Now, no one is opposed to accepting that Scorpion was not an originally IE word. Why should "one" necessarily be from a mother language rather than loaned?

Now, you may reply, pronouns and numerals are among the least loanable words. Not necessarily so, if the language borrowings are very intelligent.

You see, in a far past, when languages were far more fragmented than now, but closer to the Flood, closer to the wisdom of Noah, very probably one realised, soon after Babel, that useful vocabulary in nouns and even verbs could be learnt very easily even between strangers - you point to a scorpion, one says "scorpion" and another says "nge" (swahili for scorpion) "dabaqallooc" (somali for scorpion) and you know what scorpion is in the other language - whereas pronouns and relatives and numerals are things you could too easily make a mistake about and one would try to construct a common vocabulary for those (extending to common verb conjugations, whereof the personal endings are largely common to Finnish as well, while preterite formations are not, and a common set of case endings. Function in phrase being also one of the categories where mistakes are easy.

**Parts of the exercise:**
1/ Decide whether each statement agrees with the passage on word borrowing. For each, answer yes or no and quote the deciding words. (a) The passage gives "nge" as the Swahili word for scorpion. (b) According to the passage, preterite formations are largely common to Finnish as well. (c) The passage holds that Scorpion was an originally IE word.
2/ Write out the part of the passage on word borrowing starting at "Now, no one" and ending at "are very intelligent.".

**Entries provided:**

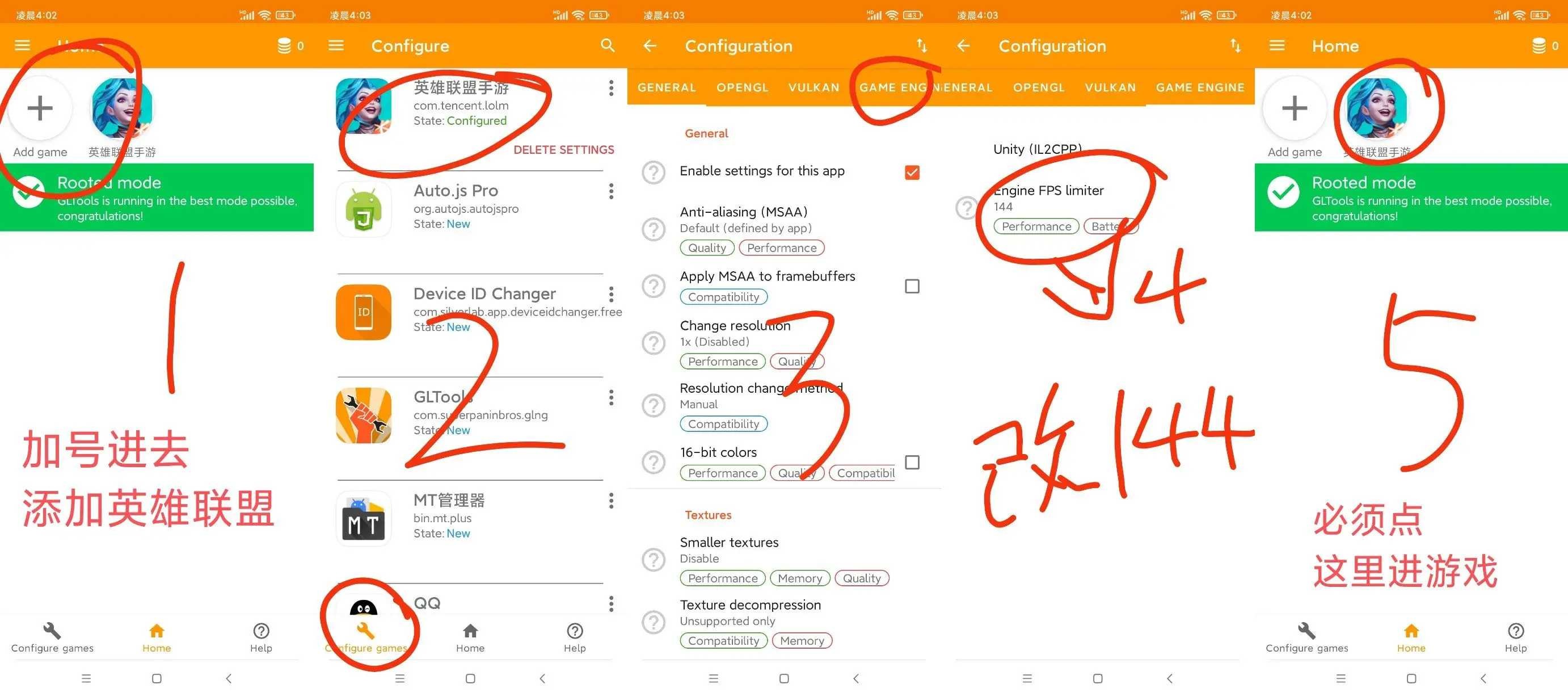Open the search icon in Configure header
This screenshot has height=697, width=1568.
pos(607,45)
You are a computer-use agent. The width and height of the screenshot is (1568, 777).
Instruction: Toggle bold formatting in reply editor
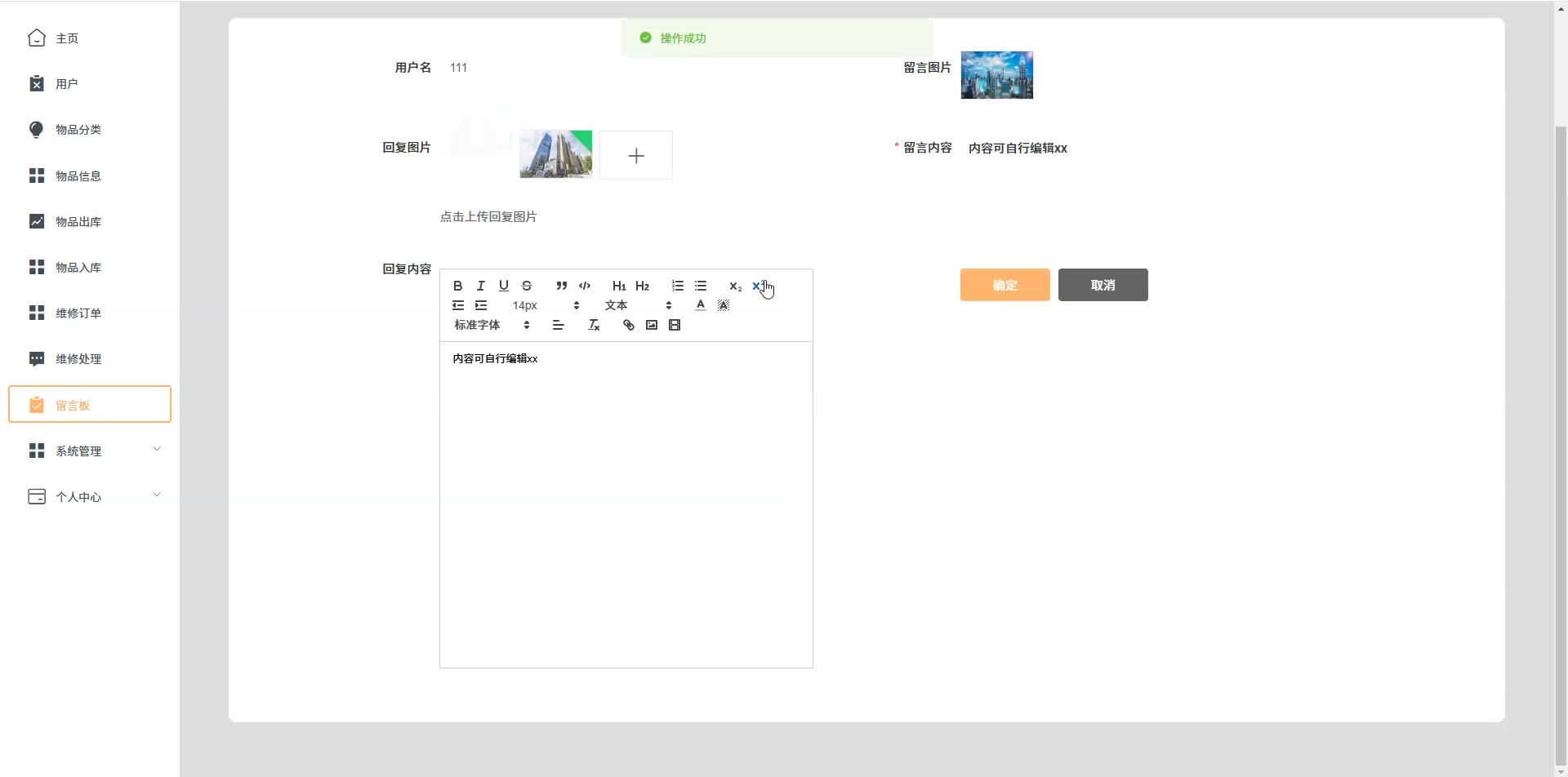[x=457, y=286]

**Replies:**
1/
(a) Yes: "another says "nge" (swahili for scorpion)"
(b) No: "whereof the personal endings are largely common to Finnish as well, while preterite formations are not"
(c) No: "no one is opposed to accepting that Scorpion was not an originally IE word"

2/
Now, no one is opposed to accepting that Scorpion was not an originally IE word. Why should "one" necessarily be from a mother language rather than loaned?

Now, you may reply, pronouns and numerals are among the least loanable words. Not necessarily so, if the language borrowings are very intelligent.